▸ **SELECTED PASSAGE**
Parser<T2> SkipAnd<T1, T2>(this Parser<T1> parser, Parser<T2> and)
Usage:
var parser = Terms.Text("hello").SkipAnd(Terms.Text("world"));
parser.Parse("hello world");
parser.Parse("hello");
Result:
"world"
null
This is useful to expect successive terms but to ignore some of them and make the result as lean as possible.
var input = "age = 12";
var parser = Terms.Identifier().And(Terms.Char('=')).SkipAnd(Terms.Integer());
var result = parser.Parse(input);
Assert.Equal("age", result.Item1);
Assert.Equal(12, result.Item2);
Makes an existing parser optional.
Parser<T> ZeroOrOne<T>(Parser<T> parser)
Usage:
var parser = ZeroOrOne(Terms.Text("hello"));
parser.Parse("hello");
parser.Parse(""); // returns null but with a successful state
Result:
"hello"
null
Executes a parser as long as it's successful. The result is a list of all individual results.
Parser<List<T>> ZeroOrMany<T>(Parser<T> parser)
Usage:
var parser = ZeroOrMany(Terms.Text("hello"));
parser.Parse("hello hello");
parser.Parse("");
Result:
[ "hello", "hello" ]
[]
Executes a parser as long as it's successful, and is successful if at least one occurrence is found. The result is a list of all individual results.
Parser<List<T>> OneOrMany<T>(Parser<T> parser)
Usage:
var parser = OneOrMany(Terms.Text("hello"));
parser.Parse("hello hello");
parser.Parse("");
Result:
[ "hello", "hello" ]
null
Succeeds if the parser is not matching.
Parser<T> Not<T>(Parser<T> parser)
Usage:
var parser = Not(Terms.Text("hello"));
parser.Parse("hello");
parser.Parse("world");
Result:
hello // failure
null // success
Matches all occurrences of a parser that are separated by another one. If a separator is not followed by a value, it is not consumed.
Parser<List<T>> Separated<U, T>(Parser<U> separator, Parser<T> parser)

▸ **MATERIAL**
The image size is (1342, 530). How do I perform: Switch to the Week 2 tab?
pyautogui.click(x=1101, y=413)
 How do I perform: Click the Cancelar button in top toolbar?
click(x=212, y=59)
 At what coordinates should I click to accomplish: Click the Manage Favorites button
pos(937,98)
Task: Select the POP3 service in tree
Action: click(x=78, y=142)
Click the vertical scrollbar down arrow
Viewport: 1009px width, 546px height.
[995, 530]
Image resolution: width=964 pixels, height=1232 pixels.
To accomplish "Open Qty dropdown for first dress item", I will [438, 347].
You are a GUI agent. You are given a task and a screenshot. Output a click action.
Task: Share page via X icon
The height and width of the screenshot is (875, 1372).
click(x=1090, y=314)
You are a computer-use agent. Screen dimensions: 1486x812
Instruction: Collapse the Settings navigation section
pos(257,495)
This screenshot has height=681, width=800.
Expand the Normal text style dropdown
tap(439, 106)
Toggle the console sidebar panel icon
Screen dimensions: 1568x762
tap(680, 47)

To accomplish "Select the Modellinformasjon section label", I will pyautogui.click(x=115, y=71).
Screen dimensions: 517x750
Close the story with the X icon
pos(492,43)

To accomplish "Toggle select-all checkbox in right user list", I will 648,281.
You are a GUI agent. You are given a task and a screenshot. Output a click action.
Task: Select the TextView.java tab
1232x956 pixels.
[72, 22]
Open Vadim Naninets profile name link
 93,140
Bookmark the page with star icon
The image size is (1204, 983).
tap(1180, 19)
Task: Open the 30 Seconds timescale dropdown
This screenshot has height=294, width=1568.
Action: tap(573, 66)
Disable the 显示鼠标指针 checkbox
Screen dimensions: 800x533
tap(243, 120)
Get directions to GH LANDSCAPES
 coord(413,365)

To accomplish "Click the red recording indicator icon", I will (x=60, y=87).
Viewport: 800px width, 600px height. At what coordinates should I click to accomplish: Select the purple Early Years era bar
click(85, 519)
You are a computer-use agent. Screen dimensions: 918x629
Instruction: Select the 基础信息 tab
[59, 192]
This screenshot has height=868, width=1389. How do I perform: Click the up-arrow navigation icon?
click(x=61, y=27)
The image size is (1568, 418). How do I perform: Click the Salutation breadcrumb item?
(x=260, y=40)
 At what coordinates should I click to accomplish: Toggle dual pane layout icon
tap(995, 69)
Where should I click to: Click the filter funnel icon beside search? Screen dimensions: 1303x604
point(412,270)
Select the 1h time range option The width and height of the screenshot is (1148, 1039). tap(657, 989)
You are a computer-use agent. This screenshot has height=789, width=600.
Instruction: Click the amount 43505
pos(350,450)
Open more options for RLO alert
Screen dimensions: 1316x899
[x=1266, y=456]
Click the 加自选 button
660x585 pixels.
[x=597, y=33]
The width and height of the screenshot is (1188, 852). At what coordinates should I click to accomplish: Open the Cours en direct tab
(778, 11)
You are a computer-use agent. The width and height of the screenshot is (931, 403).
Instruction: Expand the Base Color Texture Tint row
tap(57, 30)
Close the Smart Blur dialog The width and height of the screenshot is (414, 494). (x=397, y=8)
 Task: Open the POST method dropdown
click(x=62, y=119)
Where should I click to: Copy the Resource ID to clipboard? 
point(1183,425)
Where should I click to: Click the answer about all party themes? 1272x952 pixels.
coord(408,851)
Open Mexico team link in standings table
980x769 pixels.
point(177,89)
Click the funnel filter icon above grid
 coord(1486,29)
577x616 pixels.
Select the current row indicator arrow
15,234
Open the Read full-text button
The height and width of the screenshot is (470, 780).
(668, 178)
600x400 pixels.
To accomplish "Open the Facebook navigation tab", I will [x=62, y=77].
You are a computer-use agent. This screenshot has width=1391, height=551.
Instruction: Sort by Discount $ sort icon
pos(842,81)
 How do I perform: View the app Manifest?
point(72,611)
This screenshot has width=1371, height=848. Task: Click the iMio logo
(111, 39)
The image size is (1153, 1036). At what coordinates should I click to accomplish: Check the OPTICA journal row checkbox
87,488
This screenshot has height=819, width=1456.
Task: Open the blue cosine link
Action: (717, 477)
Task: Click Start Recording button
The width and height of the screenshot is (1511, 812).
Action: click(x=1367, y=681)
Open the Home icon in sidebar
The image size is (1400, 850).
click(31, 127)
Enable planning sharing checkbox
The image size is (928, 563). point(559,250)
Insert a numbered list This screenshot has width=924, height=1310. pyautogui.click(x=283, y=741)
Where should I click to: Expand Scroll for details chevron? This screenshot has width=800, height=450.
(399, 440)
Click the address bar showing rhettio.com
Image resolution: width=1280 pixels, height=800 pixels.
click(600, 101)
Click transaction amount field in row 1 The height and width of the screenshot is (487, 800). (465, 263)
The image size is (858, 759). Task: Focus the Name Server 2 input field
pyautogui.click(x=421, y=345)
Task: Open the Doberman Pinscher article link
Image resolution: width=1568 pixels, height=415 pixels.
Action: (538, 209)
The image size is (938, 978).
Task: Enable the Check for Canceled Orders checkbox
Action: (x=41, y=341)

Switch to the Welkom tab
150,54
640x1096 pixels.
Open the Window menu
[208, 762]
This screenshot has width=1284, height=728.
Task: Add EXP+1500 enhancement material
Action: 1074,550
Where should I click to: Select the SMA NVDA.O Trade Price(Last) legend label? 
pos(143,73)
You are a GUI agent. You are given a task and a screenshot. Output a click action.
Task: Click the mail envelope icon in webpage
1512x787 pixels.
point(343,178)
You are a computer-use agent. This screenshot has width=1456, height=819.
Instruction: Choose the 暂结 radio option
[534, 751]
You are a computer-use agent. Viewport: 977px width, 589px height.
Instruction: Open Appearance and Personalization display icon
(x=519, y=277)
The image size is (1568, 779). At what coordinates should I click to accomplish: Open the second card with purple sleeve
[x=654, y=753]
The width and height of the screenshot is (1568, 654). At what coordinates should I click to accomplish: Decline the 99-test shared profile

▸ **TASK SET**
[A] From the parser reference, repeat the passage starting with "Parser<List<T>> ZeroOrMany<T>(Parser<T> parser)" and going on through "Parser<List<T>> OneOrMany<T>(Parser<T> parser)".
[B] In the parser reference, turn the paragraph beginning "Matches all occurrences of a parser" into a short bulleted list that keeps its main facts.

▸ **OUTPUTS FOR THE TASKS**
[A]
Parser<List<T>> ZeroOrMany<T>(Parser<T> parser)
Usage:
var parser = ZeroOrMany(Terms.Text("hello"));
parser.Parse("hello hello");
parser.Parse("");
Result:
[ "hello", "hello" ]
[]
Executes a parser as long as it's successful, and is successful if at least one occurrence is found. The result is a list of all individual results.
Parser<List<T>> OneOrMany<T>(Parser<T> parser)

[B]
- Matches every occurrence of a parser that is separated by another parser.
- A separator that is not followed by a value is not consumed.